▸ **RECORDED DATA**:

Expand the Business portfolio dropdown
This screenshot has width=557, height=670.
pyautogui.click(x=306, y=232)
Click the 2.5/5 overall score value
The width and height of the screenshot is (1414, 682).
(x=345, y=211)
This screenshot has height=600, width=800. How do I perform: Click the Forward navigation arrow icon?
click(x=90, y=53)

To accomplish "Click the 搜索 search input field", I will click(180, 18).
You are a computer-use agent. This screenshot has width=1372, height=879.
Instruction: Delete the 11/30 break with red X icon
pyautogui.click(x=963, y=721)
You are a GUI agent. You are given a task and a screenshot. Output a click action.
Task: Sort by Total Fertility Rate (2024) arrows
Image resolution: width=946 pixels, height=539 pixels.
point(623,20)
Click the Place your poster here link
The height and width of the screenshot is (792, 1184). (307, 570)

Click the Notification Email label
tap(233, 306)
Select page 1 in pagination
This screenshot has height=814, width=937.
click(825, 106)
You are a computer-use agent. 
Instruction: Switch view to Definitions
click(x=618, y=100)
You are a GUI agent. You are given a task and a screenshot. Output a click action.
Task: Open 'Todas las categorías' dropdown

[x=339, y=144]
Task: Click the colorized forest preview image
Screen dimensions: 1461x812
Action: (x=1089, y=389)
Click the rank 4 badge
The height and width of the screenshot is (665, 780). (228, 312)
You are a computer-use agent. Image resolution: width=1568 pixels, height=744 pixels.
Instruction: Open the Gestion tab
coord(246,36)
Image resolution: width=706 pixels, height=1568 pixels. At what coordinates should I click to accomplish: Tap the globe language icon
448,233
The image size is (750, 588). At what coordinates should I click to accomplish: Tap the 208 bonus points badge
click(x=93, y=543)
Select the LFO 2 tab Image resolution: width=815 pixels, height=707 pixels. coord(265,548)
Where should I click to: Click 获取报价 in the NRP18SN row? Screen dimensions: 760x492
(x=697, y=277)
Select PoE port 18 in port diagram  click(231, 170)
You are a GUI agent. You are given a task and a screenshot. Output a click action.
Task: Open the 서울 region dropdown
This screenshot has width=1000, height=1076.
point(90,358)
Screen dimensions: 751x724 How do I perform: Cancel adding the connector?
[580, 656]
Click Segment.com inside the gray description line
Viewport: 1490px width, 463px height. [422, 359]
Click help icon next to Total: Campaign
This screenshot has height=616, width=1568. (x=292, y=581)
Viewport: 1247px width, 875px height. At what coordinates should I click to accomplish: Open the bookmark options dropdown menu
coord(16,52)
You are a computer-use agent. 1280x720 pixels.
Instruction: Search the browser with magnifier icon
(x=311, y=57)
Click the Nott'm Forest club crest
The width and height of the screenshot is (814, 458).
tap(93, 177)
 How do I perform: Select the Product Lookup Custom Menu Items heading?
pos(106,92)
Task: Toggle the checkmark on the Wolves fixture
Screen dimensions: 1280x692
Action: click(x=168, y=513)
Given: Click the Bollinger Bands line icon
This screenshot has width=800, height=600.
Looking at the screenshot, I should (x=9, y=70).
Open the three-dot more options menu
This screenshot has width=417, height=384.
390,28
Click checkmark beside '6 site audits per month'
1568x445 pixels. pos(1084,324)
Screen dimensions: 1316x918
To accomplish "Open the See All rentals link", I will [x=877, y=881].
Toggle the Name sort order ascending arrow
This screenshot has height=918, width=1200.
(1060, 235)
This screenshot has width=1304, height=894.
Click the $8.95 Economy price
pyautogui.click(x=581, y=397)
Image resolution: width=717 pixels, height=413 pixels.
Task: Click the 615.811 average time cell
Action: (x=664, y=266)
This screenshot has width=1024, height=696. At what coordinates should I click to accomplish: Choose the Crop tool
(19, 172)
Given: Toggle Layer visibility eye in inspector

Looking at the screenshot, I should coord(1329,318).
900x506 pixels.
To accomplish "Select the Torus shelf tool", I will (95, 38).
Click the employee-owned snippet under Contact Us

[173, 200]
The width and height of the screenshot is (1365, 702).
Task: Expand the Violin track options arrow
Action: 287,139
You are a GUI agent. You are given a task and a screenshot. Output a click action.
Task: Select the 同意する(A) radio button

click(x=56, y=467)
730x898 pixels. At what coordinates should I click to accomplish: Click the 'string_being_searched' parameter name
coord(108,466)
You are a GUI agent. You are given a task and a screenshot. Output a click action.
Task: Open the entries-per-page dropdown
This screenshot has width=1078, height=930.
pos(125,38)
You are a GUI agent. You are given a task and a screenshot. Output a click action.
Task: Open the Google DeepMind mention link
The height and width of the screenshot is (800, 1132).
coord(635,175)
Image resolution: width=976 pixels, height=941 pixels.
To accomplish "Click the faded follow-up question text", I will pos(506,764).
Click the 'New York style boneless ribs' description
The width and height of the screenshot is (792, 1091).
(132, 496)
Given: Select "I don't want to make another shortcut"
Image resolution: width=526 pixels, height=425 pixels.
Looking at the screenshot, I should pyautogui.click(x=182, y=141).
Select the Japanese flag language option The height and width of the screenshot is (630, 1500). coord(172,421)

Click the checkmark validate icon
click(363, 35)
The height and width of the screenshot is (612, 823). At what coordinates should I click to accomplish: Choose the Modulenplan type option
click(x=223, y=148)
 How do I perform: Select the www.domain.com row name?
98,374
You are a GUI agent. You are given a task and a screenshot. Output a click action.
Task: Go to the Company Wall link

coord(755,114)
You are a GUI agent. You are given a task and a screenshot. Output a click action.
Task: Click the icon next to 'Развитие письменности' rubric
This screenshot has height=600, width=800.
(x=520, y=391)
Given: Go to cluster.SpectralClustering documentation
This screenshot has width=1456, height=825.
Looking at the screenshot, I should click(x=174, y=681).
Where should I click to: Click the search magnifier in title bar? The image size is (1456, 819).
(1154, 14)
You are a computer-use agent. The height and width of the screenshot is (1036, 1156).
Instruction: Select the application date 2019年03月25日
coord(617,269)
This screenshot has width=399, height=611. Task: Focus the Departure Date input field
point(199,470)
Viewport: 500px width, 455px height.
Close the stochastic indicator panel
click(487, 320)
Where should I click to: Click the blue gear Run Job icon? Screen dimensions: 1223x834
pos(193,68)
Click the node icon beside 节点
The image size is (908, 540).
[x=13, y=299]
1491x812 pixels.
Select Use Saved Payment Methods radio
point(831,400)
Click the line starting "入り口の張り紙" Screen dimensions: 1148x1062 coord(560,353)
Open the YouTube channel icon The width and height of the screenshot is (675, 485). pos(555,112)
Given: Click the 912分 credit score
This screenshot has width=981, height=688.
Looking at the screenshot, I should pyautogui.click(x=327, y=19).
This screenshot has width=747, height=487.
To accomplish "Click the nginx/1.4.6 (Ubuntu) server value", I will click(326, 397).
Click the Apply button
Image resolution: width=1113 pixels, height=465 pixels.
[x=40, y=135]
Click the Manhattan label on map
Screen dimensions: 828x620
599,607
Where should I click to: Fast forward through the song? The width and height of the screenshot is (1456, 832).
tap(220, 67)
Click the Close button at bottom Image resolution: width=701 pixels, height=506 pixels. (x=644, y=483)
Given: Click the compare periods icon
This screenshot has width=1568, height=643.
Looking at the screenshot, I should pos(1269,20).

▸ **TASK TO COMPLETE**:
Repeat each entry exactly, so that nothing in the listing is lost.

▸ **ANSWER TO THIS TASK**:
Expand the Business portfolio dropdown
This screenshot has width=557, height=670.
pyautogui.click(x=306, y=232)
Click the 2.5/5 overall score value
The width and height of the screenshot is (1414, 682).
(x=345, y=211)
This screenshot has height=600, width=800. How do I perform: Click the Forward navigation arrow icon?
click(x=90, y=53)

To accomplish "Click the 搜索 search input field", I will click(180, 18).
You are a computer-use agent. This screenshot has width=1372, height=879.
Instruction: Delete the 11/30 break with red X icon
pyautogui.click(x=963, y=721)
You are a GUI agent. You are given a task and a screenshot. Output a click action.
Task: Sort by Total Fertility Rate (2024) arrows
Image resolution: width=946 pixels, height=539 pixels.
point(623,20)
Click the Place your poster here link
The height and width of the screenshot is (792, 1184). (307, 570)

Click the Notification Email label
tap(233, 306)
Select page 1 in pagination
This screenshot has height=814, width=937.
click(825, 106)
You are a computer-use agent. 
Instruction: Switch view to Definitions
click(x=618, y=100)
You are a GUI agent. You are given a task and a screenshot. Output a click action.
Task: Open 'Todas las categorías' dropdown

[x=339, y=144]
Task: Click the colorized forest preview image
Screen dimensions: 1461x812
Action: (x=1089, y=389)
Click the rank 4 badge
The height and width of the screenshot is (665, 780). (228, 312)
You are a computer-use agent. Image resolution: width=1568 pixels, height=744 pixels.
Instruction: Open the Gestion tab
coord(246,36)
Image resolution: width=706 pixels, height=1568 pixels. At what coordinates should I click to accomplish: Tap the globe language icon
448,233
The image size is (750, 588). At what coordinates should I click to accomplish: Tap the 208 bonus points badge
click(x=93, y=543)
Select the LFO 2 tab Image resolution: width=815 pixels, height=707 pixels. coord(265,548)
Where should I click to: Click 获取报价 in the NRP18SN row? Screen dimensions: 760x492
(x=697, y=277)
Select PoE port 18 in port diagram  click(231, 170)
You are a GUI agent. You are given a task and a screenshot. Output a click action.
Task: Open the 서울 region dropdown
This screenshot has width=1000, height=1076.
point(90,358)
Screen dimensions: 751x724 How do I perform: Cancel adding the connector?
[580, 656]
Click Segment.com inside the gray description line
Viewport: 1490px width, 463px height. [422, 359]
Click help icon next to Total: Campaign
This screenshot has height=616, width=1568. (x=292, y=581)
Viewport: 1247px width, 875px height. At what coordinates should I click to accomplish: Open the bookmark options dropdown menu
coord(16,52)
You are a computer-use agent. 1280x720 pixels.
Instruction: Search the browser with magnifier icon
(x=311, y=57)
Click the Nott'm Forest club crest
The width and height of the screenshot is (814, 458).
tap(93, 177)
 How do I perform: Select the Product Lookup Custom Menu Items heading?
pos(106,92)
Task: Toggle the checkmark on the Wolves fixture
Screen dimensions: 1280x692
Action: click(x=168, y=513)
Given: Click the Bollinger Bands line icon
This screenshot has width=800, height=600.
Looking at the screenshot, I should (x=9, y=70).
Open the three-dot more options menu
This screenshot has width=417, height=384.
390,28
Click checkmark beside '6 site audits per month'
1568x445 pixels. pos(1084,324)
Screen dimensions: 1316x918
To accomplish "Open the See All rentals link", I will [x=877, y=881].
Toggle the Name sort order ascending arrow
This screenshot has height=918, width=1200.
(1060, 235)
This screenshot has width=1304, height=894.
Click the $8.95 Economy price
pyautogui.click(x=581, y=397)
Image resolution: width=717 pixels, height=413 pixels.
Task: Click the 615.811 average time cell
Action: (x=664, y=266)
This screenshot has width=1024, height=696. At what coordinates should I click to accomplish: Choose the Crop tool
(19, 172)
Given: Toggle Layer visibility eye in inspector

Looking at the screenshot, I should coord(1329,318).
900x506 pixels.
To accomplish "Select the Torus shelf tool", I will (95, 38).
Click the employee-owned snippet under Contact Us

[173, 200]
The width and height of the screenshot is (1365, 702).
Task: Expand the Violin track options arrow
Action: 287,139
You are a GUI agent. You are given a task and a screenshot. Output a click action.
Task: Select the 同意する(A) radio button

click(x=56, y=467)
730x898 pixels. At what coordinates should I click to accomplish: Click the 'string_being_searched' parameter name
coord(108,466)
You are a GUI agent. You are given a task and a screenshot. Output a click action.
Task: Open the entries-per-page dropdown
This screenshot has width=1078, height=930.
pos(125,38)
You are a GUI agent. You are given a task and a screenshot. Output a click action.
Task: Open the Google DeepMind mention link
The height and width of the screenshot is (800, 1132).
coord(635,175)
Image resolution: width=976 pixels, height=941 pixels.
To accomplish "Click the faded follow-up question text", I will pos(506,764).
Click the 'New York style boneless ribs' description
The width and height of the screenshot is (792, 1091).
(132, 496)
Given: Select "I don't want to make another shortcut"
Image resolution: width=526 pixels, height=425 pixels.
Looking at the screenshot, I should pyautogui.click(x=182, y=141).
Select the Japanese flag language option The height and width of the screenshot is (630, 1500). coord(172,421)

Click the checkmark validate icon
click(363, 35)
The height and width of the screenshot is (612, 823). At what coordinates should I click to accomplish: Choose the Modulenplan type option
click(x=223, y=148)
 How do I perform: Select the www.domain.com row name?
98,374
You are a GUI agent. You are given a task and a screenshot. Output a click action.
Task: Go to the Company Wall link

coord(755,114)
You are a GUI agent. You are given a task and a screenshot. Output a click action.
Task: Click the icon next to 'Развитие письменности' rubric
This screenshot has height=600, width=800.
(x=520, y=391)
Given: Go to cluster.SpectralClustering documentation
This screenshot has width=1456, height=825.
Looking at the screenshot, I should click(x=174, y=681).
Where should I click to: Click the search magnifier in title bar? The image size is (1456, 819).
(1154, 14)
You are a computer-use agent. The height and width of the screenshot is (1036, 1156).
Instruction: Select the application date 2019年03月25日
coord(617,269)
This screenshot has width=399, height=611. Task: Focus the Departure Date input field
point(199,470)
Viewport: 500px width, 455px height.
Close the stochastic indicator panel
click(487, 320)
Where should I click to: Click the blue gear Run Job icon? Screen dimensions: 1223x834
pos(193,68)
Click the node icon beside 节点
The image size is (908, 540).
[x=13, y=299]
1491x812 pixels.
Select Use Saved Payment Methods radio
point(831,400)
Click the line starting "入り口の張り紙" Screen dimensions: 1148x1062 coord(560,353)
Open the YouTube channel icon The width and height of the screenshot is (675, 485). pos(555,112)
Given: Click the 912分 credit score
This screenshot has width=981, height=688.
Looking at the screenshot, I should pyautogui.click(x=327, y=19).
This screenshot has width=747, height=487.
To accomplish "Click the nginx/1.4.6 (Ubuntu) server value", I will click(326, 397).
Click the Apply button
Image resolution: width=1113 pixels, height=465 pixels.
[x=40, y=135]
Click the Manhattan label on map
Screen dimensions: 828x620
599,607
Where should I click to: Fast forward through the song? The width and height of the screenshot is (1456, 832).
tap(220, 67)
Click the Close button at bottom Image resolution: width=701 pixels, height=506 pixels. (x=644, y=483)
Given: Click the compare periods icon
This screenshot has width=1568, height=643.
Looking at the screenshot, I should pos(1269,20).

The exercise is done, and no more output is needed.